Collected data entries —
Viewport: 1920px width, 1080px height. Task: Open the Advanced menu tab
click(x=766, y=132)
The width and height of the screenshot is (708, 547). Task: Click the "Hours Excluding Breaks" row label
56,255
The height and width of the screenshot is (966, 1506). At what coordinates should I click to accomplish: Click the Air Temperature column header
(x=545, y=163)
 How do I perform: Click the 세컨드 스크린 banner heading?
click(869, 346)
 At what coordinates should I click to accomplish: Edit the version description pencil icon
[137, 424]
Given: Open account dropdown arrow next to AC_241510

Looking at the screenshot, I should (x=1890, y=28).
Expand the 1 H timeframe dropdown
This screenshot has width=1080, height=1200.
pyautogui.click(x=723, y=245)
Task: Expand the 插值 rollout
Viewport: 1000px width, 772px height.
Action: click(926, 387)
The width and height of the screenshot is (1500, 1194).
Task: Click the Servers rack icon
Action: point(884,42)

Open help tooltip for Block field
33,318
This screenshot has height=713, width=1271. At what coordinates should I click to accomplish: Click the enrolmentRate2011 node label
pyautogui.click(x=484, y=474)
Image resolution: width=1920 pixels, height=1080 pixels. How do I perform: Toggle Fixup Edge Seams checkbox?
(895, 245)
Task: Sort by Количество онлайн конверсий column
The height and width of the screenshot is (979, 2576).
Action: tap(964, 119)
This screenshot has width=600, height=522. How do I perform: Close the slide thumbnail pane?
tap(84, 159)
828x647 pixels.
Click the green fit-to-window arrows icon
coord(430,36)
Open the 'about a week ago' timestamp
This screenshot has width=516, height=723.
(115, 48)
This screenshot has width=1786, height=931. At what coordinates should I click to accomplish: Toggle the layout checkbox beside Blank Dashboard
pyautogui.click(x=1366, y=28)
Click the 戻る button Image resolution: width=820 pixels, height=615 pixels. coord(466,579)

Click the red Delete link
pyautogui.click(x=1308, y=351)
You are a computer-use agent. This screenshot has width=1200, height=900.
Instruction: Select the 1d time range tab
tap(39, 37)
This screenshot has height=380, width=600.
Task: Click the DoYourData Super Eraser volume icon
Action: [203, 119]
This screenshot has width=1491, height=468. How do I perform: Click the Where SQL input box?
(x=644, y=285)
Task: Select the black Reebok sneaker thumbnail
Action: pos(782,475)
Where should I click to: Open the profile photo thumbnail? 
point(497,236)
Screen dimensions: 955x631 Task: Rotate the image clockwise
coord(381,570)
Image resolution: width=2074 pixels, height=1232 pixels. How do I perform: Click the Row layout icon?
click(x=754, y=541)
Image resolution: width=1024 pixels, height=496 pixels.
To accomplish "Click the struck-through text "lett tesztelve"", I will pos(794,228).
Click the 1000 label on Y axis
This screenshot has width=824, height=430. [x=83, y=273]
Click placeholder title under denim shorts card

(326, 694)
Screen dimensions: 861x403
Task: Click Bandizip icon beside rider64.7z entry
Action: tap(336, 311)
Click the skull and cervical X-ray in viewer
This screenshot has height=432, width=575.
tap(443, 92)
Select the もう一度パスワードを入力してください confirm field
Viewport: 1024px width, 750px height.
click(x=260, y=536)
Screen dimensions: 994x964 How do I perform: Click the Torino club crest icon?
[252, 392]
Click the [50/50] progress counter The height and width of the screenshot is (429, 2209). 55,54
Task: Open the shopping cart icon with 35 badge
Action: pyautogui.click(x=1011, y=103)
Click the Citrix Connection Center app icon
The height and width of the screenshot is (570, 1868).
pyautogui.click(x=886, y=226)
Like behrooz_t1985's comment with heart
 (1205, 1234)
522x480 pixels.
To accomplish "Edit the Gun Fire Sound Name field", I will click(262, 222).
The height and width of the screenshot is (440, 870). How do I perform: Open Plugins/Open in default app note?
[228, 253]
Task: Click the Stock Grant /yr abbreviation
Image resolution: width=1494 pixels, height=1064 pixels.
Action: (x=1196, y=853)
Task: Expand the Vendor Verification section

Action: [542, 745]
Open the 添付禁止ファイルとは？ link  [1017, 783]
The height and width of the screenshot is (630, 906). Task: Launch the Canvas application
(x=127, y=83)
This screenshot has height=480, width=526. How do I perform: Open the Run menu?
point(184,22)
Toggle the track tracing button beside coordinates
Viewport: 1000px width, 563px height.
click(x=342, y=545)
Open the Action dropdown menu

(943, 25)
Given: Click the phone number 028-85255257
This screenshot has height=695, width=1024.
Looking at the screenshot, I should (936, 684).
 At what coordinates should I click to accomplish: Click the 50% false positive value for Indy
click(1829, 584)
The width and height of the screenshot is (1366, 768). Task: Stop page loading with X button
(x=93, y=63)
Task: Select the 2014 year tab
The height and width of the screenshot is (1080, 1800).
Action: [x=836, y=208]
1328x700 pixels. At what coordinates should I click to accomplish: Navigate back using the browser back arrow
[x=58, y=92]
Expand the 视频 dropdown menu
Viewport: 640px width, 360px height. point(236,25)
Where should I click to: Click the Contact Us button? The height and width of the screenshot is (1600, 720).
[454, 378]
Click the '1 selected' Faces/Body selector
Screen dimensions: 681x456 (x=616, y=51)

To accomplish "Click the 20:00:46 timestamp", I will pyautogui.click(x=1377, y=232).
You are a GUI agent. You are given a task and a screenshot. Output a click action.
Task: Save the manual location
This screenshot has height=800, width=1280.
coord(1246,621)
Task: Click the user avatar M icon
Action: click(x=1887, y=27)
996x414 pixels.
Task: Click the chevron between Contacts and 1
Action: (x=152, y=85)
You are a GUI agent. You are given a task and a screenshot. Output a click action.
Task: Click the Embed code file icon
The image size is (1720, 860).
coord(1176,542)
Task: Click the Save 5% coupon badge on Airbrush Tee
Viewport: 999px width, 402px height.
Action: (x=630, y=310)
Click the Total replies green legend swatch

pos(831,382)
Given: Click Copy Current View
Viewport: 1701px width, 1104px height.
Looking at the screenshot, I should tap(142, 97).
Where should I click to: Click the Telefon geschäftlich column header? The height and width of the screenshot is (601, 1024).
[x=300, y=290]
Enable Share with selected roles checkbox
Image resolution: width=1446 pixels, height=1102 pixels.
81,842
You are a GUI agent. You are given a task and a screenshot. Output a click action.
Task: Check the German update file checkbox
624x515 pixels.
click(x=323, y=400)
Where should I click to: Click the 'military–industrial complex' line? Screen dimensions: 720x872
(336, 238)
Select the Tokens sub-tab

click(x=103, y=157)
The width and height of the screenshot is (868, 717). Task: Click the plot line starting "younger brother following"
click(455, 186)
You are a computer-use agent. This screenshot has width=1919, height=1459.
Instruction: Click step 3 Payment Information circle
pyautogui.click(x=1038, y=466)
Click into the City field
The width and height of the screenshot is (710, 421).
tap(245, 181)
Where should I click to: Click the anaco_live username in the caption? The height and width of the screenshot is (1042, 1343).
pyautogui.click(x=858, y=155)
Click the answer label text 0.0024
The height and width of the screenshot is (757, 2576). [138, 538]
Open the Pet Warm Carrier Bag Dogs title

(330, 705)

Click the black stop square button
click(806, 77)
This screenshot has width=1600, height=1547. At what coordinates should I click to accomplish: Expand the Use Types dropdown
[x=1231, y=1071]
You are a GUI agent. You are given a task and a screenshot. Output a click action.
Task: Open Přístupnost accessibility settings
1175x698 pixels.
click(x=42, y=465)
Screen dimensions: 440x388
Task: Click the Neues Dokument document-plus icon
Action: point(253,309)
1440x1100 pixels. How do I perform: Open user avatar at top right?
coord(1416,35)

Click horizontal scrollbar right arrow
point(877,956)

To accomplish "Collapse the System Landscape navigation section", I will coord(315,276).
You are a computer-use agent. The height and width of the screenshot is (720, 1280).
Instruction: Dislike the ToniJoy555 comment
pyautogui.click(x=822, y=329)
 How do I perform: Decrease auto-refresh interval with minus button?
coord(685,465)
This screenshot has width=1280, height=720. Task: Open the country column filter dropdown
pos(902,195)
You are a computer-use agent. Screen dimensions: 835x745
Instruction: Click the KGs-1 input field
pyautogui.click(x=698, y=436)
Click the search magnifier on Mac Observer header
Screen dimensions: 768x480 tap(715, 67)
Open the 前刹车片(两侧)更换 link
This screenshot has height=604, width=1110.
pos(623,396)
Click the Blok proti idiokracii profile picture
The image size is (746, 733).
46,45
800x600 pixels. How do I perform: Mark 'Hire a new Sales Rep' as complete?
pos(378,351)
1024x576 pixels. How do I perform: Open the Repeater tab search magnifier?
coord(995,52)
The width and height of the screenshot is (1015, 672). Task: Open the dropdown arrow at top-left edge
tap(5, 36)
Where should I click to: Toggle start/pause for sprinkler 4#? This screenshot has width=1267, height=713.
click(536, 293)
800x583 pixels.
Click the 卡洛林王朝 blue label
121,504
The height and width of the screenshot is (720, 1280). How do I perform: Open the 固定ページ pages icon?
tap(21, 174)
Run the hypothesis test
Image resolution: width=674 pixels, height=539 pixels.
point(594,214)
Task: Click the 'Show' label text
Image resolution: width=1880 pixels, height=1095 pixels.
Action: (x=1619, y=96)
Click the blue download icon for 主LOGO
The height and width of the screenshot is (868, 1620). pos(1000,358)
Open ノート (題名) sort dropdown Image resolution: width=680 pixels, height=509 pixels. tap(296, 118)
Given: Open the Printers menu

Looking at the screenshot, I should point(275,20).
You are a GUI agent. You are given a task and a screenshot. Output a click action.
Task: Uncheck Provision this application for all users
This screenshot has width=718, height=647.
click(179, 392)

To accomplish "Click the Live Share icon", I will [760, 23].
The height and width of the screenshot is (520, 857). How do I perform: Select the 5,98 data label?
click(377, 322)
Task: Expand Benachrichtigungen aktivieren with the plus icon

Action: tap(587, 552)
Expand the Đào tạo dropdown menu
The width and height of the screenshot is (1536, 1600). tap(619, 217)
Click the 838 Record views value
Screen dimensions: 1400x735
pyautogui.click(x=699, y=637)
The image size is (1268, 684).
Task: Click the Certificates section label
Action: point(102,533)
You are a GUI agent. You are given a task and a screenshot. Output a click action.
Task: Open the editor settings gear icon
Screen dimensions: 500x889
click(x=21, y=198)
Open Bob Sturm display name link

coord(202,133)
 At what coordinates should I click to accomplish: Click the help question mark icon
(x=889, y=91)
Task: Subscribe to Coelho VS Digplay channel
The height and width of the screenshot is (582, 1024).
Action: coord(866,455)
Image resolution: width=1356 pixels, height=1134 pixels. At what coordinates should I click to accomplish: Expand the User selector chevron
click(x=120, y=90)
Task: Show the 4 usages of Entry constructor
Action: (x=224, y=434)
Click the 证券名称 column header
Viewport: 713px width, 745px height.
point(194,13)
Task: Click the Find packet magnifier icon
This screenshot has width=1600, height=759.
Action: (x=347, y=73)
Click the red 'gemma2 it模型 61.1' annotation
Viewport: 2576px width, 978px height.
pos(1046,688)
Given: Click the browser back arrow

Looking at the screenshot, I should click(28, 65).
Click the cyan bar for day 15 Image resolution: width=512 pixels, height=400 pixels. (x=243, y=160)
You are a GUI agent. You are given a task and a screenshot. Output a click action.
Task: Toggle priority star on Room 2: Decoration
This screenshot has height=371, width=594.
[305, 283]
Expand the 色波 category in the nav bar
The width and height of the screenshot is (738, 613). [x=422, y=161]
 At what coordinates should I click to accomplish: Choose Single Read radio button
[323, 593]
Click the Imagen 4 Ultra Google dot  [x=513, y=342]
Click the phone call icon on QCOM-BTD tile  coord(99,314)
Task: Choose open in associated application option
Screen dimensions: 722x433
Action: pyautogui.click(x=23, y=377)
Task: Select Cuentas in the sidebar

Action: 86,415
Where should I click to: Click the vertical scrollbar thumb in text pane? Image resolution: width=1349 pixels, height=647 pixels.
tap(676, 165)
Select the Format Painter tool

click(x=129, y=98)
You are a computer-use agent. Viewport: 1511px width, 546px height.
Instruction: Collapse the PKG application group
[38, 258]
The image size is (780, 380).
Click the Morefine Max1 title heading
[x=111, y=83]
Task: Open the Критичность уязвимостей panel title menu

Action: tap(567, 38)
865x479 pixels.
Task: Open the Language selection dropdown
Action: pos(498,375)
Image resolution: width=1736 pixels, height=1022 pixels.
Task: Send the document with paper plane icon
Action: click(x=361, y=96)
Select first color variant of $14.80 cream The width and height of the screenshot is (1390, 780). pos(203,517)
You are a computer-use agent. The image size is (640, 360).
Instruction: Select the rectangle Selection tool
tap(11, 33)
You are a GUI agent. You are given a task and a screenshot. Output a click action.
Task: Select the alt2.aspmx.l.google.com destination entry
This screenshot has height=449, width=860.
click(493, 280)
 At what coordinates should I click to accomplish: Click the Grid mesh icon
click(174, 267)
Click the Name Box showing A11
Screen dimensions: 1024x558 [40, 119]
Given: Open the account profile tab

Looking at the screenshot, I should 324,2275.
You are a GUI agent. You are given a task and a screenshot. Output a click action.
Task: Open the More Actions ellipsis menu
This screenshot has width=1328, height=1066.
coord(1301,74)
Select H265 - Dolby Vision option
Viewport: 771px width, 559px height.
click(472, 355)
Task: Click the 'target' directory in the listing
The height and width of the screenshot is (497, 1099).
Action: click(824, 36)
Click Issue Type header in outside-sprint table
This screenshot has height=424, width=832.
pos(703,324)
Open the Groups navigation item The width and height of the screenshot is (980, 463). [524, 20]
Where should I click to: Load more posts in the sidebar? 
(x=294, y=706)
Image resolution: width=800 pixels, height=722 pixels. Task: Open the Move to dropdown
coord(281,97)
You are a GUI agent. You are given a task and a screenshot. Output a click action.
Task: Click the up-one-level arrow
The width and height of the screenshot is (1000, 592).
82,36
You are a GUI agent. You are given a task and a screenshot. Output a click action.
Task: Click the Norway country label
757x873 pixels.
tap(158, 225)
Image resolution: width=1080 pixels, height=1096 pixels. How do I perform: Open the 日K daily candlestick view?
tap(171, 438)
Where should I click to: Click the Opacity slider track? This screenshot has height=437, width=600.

Exercise — When a line in the entries above contains "will", count it; please answer with the number only.

Response area — 5